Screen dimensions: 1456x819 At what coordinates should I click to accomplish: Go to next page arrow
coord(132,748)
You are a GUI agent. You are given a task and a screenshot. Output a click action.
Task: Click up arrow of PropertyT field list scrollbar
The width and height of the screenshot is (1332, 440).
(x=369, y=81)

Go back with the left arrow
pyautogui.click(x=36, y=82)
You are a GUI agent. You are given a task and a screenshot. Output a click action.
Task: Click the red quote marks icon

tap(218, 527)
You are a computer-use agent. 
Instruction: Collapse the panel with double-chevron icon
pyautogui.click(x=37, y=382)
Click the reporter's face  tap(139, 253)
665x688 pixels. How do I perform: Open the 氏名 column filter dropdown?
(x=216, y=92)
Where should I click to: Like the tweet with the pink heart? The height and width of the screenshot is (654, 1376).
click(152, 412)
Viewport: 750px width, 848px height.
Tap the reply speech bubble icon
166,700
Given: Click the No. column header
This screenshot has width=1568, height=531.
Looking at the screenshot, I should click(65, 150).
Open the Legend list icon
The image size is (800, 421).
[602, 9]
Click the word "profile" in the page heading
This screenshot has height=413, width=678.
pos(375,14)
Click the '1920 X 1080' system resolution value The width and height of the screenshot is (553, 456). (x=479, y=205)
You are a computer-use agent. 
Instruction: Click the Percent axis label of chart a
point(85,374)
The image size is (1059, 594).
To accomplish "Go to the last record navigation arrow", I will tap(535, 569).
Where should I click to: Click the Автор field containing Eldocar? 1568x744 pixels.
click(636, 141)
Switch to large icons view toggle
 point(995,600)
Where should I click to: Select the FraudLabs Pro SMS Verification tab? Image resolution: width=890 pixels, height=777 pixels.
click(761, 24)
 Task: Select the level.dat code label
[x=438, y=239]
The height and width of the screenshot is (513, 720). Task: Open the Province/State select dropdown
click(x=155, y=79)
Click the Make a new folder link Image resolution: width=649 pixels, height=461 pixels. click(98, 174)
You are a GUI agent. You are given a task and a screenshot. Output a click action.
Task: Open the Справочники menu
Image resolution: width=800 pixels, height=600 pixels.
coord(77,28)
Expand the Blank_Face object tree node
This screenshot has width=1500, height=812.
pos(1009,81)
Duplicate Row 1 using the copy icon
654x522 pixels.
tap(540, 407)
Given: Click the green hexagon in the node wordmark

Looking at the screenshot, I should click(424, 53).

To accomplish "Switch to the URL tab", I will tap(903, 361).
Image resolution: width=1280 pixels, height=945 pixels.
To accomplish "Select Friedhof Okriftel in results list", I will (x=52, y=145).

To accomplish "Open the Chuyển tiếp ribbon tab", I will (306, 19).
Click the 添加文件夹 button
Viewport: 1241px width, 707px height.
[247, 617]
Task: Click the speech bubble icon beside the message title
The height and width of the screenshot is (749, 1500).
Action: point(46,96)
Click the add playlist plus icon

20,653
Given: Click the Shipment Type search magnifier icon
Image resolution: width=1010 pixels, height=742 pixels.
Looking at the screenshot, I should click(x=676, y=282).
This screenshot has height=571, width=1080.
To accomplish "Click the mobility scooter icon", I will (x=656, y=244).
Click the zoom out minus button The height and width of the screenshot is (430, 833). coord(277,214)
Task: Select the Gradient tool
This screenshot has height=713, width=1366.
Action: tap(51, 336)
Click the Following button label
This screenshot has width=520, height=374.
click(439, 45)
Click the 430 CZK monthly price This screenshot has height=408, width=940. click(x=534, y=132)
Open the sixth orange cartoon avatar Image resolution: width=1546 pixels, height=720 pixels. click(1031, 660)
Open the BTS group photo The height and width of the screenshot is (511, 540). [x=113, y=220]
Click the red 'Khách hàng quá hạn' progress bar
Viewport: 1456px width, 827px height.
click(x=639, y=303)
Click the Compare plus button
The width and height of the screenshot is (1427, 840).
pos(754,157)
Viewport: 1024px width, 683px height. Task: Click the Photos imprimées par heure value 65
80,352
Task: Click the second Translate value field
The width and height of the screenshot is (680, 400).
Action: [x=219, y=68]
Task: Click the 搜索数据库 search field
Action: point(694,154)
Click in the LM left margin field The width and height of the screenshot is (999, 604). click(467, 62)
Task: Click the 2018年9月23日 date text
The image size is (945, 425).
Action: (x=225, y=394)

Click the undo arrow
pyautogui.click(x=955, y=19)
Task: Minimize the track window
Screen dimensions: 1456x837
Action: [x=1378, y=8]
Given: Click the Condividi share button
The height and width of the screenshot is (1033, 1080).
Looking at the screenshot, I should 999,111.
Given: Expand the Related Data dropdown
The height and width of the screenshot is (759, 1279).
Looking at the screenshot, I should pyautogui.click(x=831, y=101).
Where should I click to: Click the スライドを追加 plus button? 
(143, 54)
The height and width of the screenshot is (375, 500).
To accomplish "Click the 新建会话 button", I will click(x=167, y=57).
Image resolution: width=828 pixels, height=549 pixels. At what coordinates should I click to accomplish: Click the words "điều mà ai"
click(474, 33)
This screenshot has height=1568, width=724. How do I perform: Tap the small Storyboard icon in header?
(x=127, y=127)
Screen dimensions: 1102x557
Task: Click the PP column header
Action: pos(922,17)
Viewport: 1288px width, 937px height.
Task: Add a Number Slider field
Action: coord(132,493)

━━━━━━━━━━

**Task requirements:** Lines from the one containing "The height and width of the screenshot is (759, 1279)." through the final line of the material should be set down exactly, and no other lines.

**Result of this task:**
The height and width of the screenshot is (759, 1279).
Looking at the screenshot, I should pyautogui.click(x=831, y=101).
Where should I click to: Click the スライドを追加 plus button? 
(143, 54)
The height and width of the screenshot is (375, 500).
To accomplish "Click the 新建会话 button", I will click(x=167, y=57).
Image resolution: width=828 pixels, height=549 pixels. At what coordinates should I click to accomplish: Click the words "điều mà ai"
click(474, 33)
This screenshot has height=1568, width=724. How do I perform: Tap the small Storyboard icon in header?
(x=127, y=127)
Screen dimensions: 1102x557
Task: Click the PP column header
Action: pos(922,17)
Viewport: 1288px width, 937px height.
Task: Add a Number Slider field
Action: coord(132,493)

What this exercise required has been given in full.